Biodegradable biobased plastics - Recommendations for appropriate use

Biodegradable biobased plastics (BBK) are often seen as a solution for the pollution of the environment with plastic waste. But where does substitution of conventional by BBK plastics make sense? The institutes for agricultural technology and market analysis are investigating this question.

Background and Objective

A world without plastics is hardly imaginable any more. At present, about 300 million tons of plastic are produced each year. As a result of improper disposal, plastic parts and fragments are released into our environment and can remain there for several centuries. In addition, many studies of the input and distribution pathways concentrate on so-called microplastics (fragments <5 mm), which are generated, for example, by abrasion and deterioration of packaging materials.

BBK can be one way of reducing pollution from plastic waste. With a share of less than 1% in the plastics market, biodegradable plastics still play a niche role, but form a growth market. In Germany and Europe, they are currently mainly used in the packaging sector. They have a promising application potential in agriculture and horticulture (e. g. as degradable mulch films and flower pots).

The biodegradability of BBK depends on many factors, such as the type of product, the additives it contains, the temperature, the availability of oxygen and the presence of appropriate microorganisms. Depending on the environment and the conditions there, the degradation varies greatly and can last from a few weeks to several years, also with regard to subsequent use.

For the use of BBK products without disposal requirements (e.g. mulch films) as well as BBK products with disposal requirements, the regulations for waste management apply. However, recycling and information for users also play an important role in order to implement and fully exploit the potential of BBK.

Up to now, there have been comparatively few scientific studies on the degradation behaviour and the distribution of BBK in marine, limnic or terrestrial habitats. Existing testing methods and standards for product labelling do not adequately reflect the degradation in the partially very heterogeneous habitats. Therefore they are currently being further developed.

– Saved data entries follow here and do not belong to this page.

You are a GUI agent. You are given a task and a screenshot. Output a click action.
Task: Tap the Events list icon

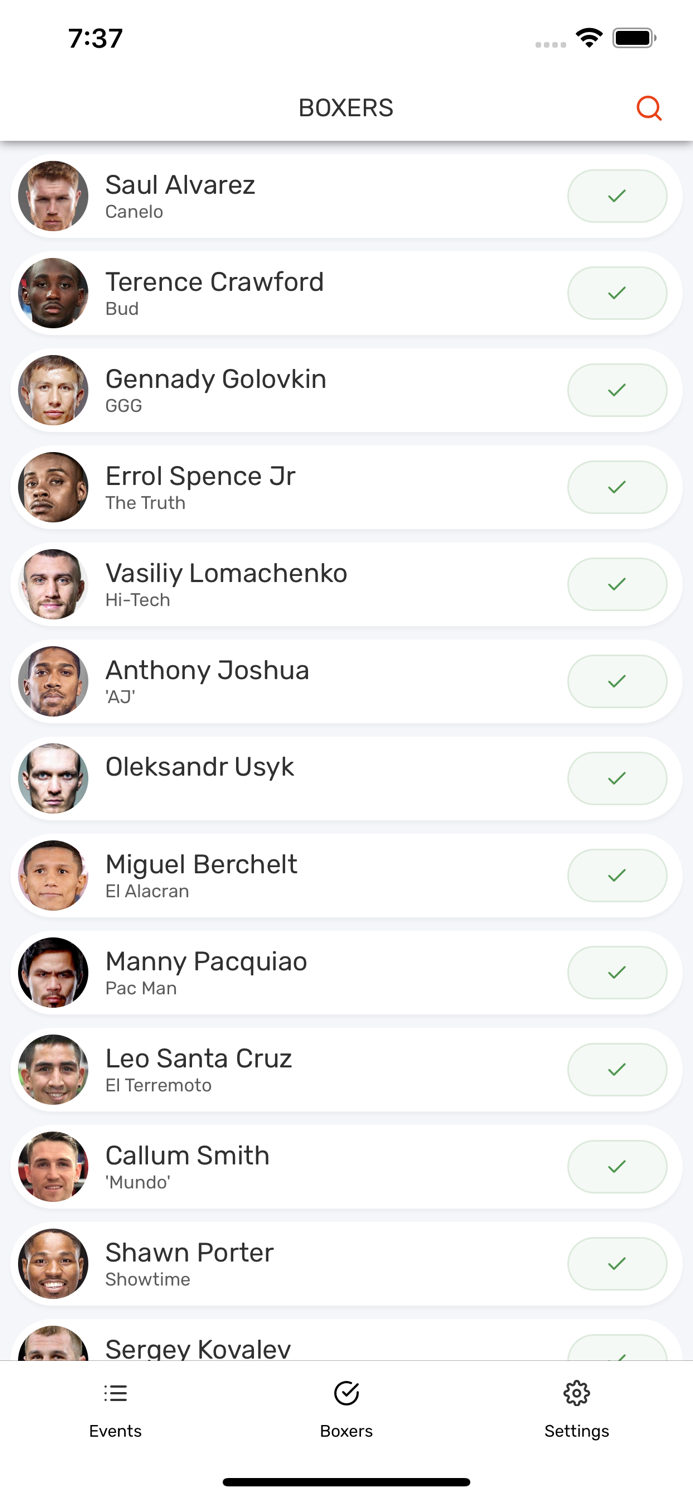(x=115, y=1393)
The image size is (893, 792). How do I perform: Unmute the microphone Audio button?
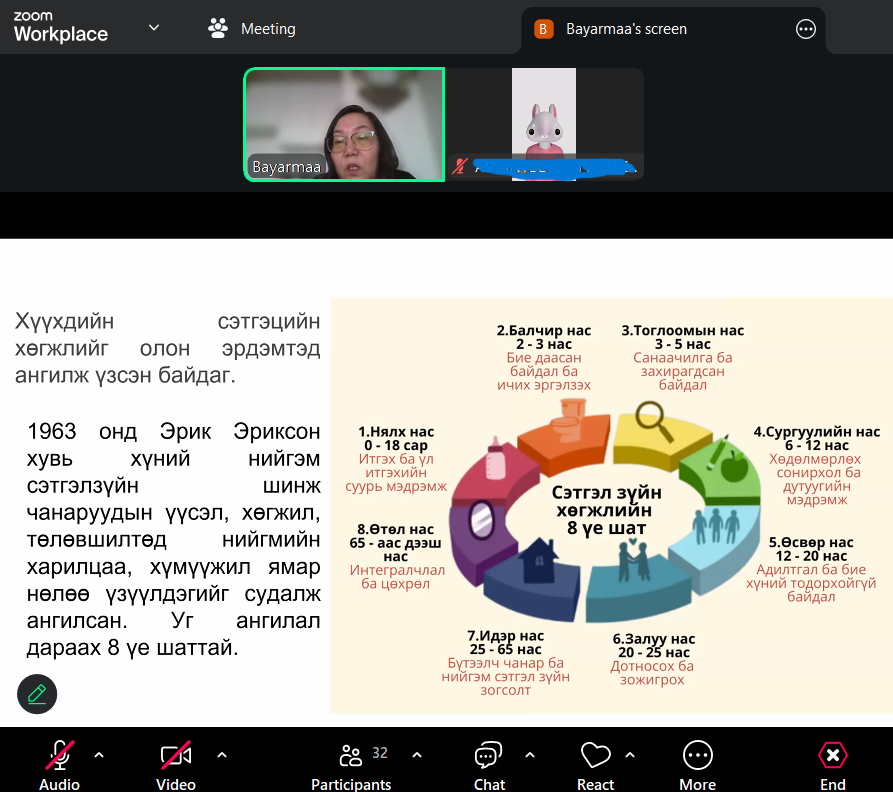pos(59,765)
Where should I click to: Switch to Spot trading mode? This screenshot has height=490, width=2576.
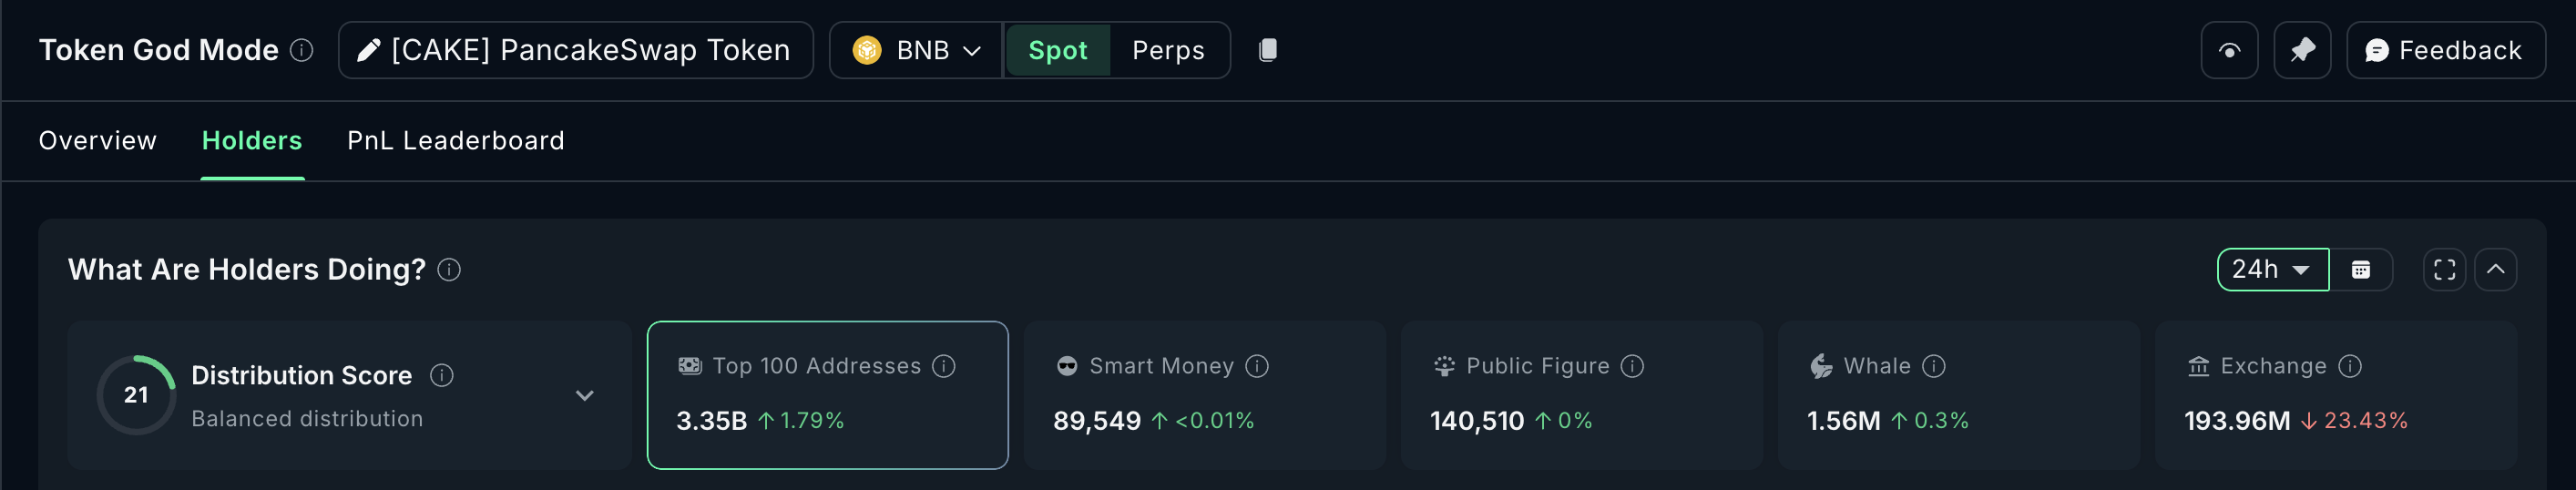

The aim of the project is to compile the current state of knowledge on BBK with special consideration of degradation behaviour. In order to be able to use the special advantages of BBK in their application, these must be communicated along the value-added chains in a targeted manner. Using two selected case studies (BBK mulch films in horticulture and BBK catering tableware) as examples, the requirements to be made on communication within the entire value-added chain and on functionality are shown, so that an appropriate application is possible and biodegradability comes into play.

Based on these findings, recommendations for action are derived for the actors involved using the example of the two value-added chains and for politics in order to ensure the appropriate use of BBK products while avoiding harm to people and the environment.


The project is divided into several sub-areas, which are listed below.

  • Summary of the state of knowledge on the distribution of BBK and its degradation products in the environment and in food and feed. The focus will also be on current studies of biodegradability in soil, freshwater and marine environments.
  • Creation of a market overview for BBK and its applications, as well as the appropriateness of the applications
  • Development of general requirements for sustainable design of BBK products
  • Providing an overview of the relevant standards for testing the biodegradability of BBK as well as the activities of standardisation and guideline bodies; derivation of the need for action
  • Identification of interfaces and communication requirements for the selected case studies (BBK mulch films in horticulture and BBK catering dishes) with the aim of optimally exploiting the potential of biodegradability


On the basis of a comprehensive literature research on the most common BBP products:

  • The current state of knowledge on the distribution, degradation behaviour and environmental impacts of BBP was determined. Existing gaps in knowledge and the need for action were identified in the areas of test procedures for degradability studies and determination of environmental impacts
  • A market overview on the use of BBP products was prepared, the main changes in the legal framework in Germany and Europe were highlighted and the main sustainability criteria for assessing the use of BBP were established.
  • Based on the results of 1. and 2., general requirements for the sustainable design of BBP products were established and substantiated using the example of two case studies. A lack of data on the environmental impacts of BBP as well as on information offers and assessment tools for BBP products that have been processed in a target-group-specific way was identified.
  • An overview of the standards relevant to BBP for testing biodegradability and the current activities of standardisation and guideline committees were compiled.
  • The need for information and support for decision-making processes in companies that use and develop BBP products as well as for the promotion of communication along the value chain is recorded. Partial responsibilities and interface problems were identified and action measures for their elimination were derived.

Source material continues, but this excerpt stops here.